L'Université de Stanford aux États-Unis est tirée par une « gravité technologique » invisible : tous les mardis à 21 heures, plus de 5 000 étudiants de premier cycle ouvrent à temps un logiciel de rendez-vous à l'aveugle appelé Date Drop, en attendant que l'algorithme « envoie » une correspondance.Date Drop a été écrit par Henry Weng, un étudiant chinois diplômé de Stanford, en trois semaines environ.Les utilisateurs doivent répondre à 66 questions à choix multiples portant sur les valeurs, les modes de vie et les positions politiques, et le système les mettra en contact avec les candidats appropriés.

Les résultats « tombent » à temps tous les mardis à 21 heures. C'est devenu un rituel sur le campus : les étudiants qui sont jumelés avec succès se rendent souvent dans un café appelé On Call, qui offre des boissons gratuites aux étudiants qui amènent leur première paire jumelée du trimestre pour aller à un rendez-vous ; ceux qui ne sont pas satisfaits du résultat diront sans détour sur le forum anonyme : "Mon match est trop moche".

Le fondateur Weng a déclaré que l'intention initiale de ce logiciel est « d'aider les gens à saisir l'opportunité de se connecter » : « Vous avez une raison de rencontrer une personne spécifique, et il y a moins de pression. Ayant une formation en informatique, il utilise la technologie pour ouvrir la porte aux dilemmes sociaux.

C’est exactement ce qui arrive à de nombreux étudiants de Stanford. Alaina Zhang, étudiante en deuxième année, a déclaré franchement : « Beaucoup de gens ici accordent une grande importance à la réussite scolaire ou professionnelle, et les interactions sociales sont suspendues.

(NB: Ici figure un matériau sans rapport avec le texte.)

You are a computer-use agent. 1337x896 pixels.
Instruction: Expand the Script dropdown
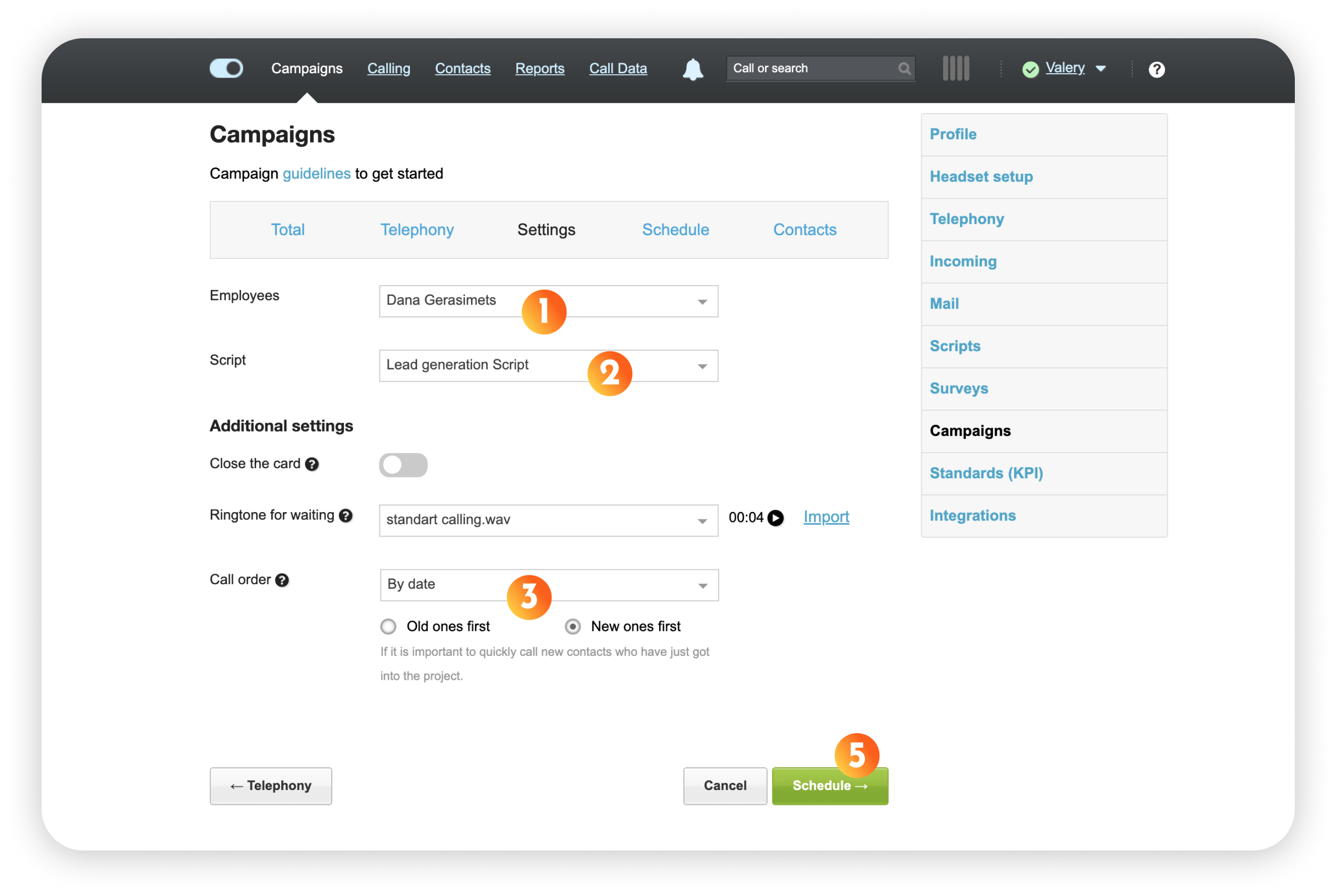coord(702,366)
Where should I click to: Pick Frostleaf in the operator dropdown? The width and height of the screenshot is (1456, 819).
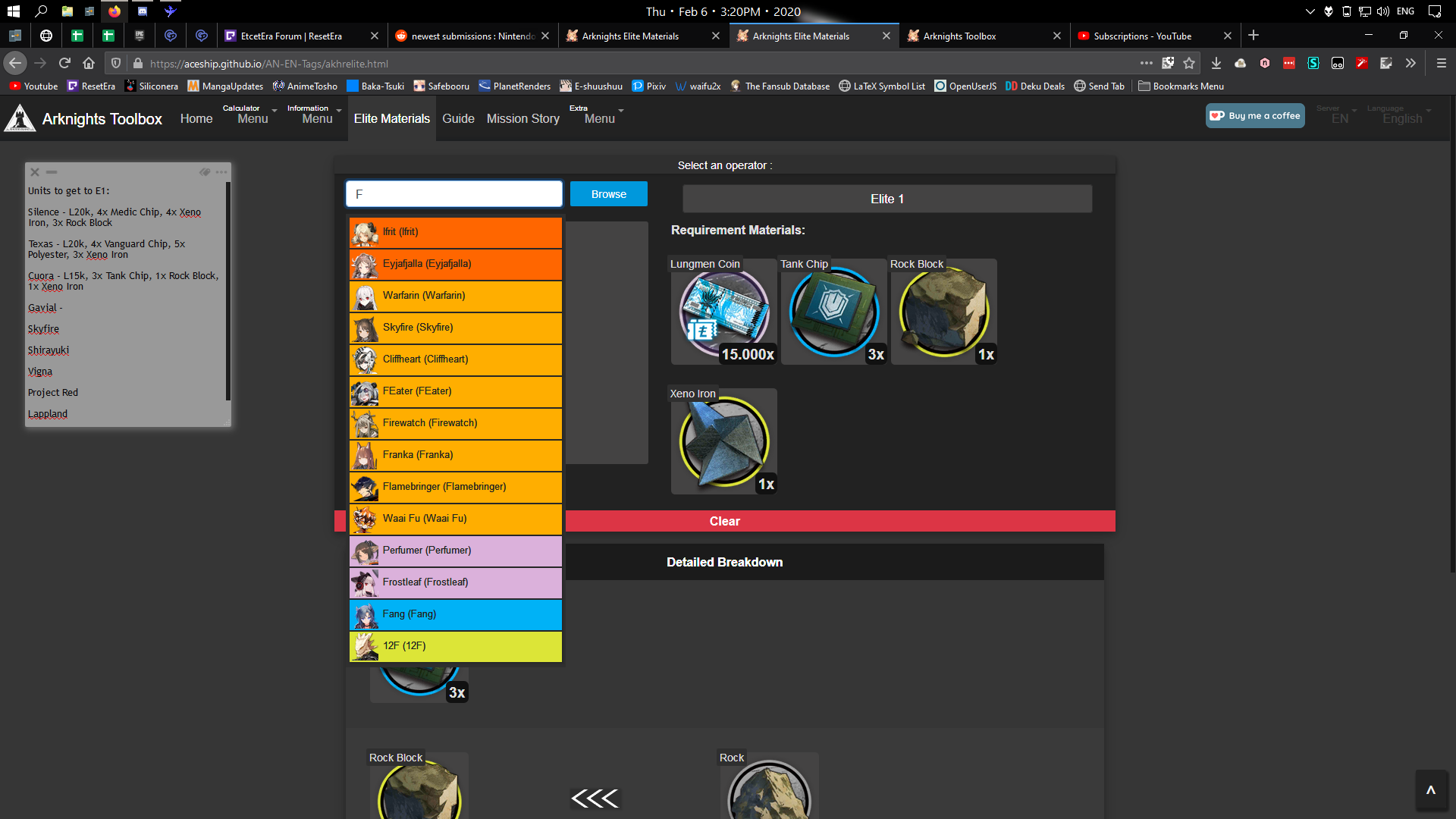[x=455, y=582]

Même les conversations quotidiennes ne sont pas faciles, encore moins les interactions romantiques.

Pierre Du Plessis, étudiant en première année à Princeton, ressent la même chose : il est « extrêmement inhabituel » de demander à quelqu'un sur son campus : « Si ça tourne mal, tout le monde le sait. Vous ne voulez pas être célèbre parce que vous êtes embarrassé. » Une génération fatiguée des interactions sociales réelles et piégée par le défilement sans fin sur les applications de rencontres cherche un débouché dans l’algorithme.

maintenant,Date Drop est passé d'un projet de campus à une entité commerciale, s'étendant à dix universités, dont Columbia, Princeton et le MIT, et vient de finaliser 2,1 millions de dollars en financement de risque.

Dès 2017, le projet The Marriage Pact développé par une autre équipe de Stanford a été intégré dans plus de 100 collèges et universités et a facilité plus de 350 000 jumelages et des dizaines de mariages.

Son questionnaire, conçu par une équipe de spécialistes des relations, implique des jugements de valeur tels que « préférerait échouer plutôt que tricher à un test ». En novembre de l'année dernière, l'équipe du Marriage Pact a envoyé une lettre de cessation et d'abstention à Date Drop, affirmant que ses problèmes étaient trop similaires à ses méthodes de marketing.

Ong a répondu que l'équipe s'en tiendrait au produit et poursuivrait les opérations. En fait, les projets de jumelage d’auto-apprentissage sur les campus ont une longue histoire : la Harvard Computer Society a lancé Datamatch en 1994 ; Cornell a une correspondance parfaite ; Dartmouth propose Last Chances, qui permet aux personnes âgées de soumettre les noms de leurs béguins et d'attendre qu'ils viennent dans les deux sens.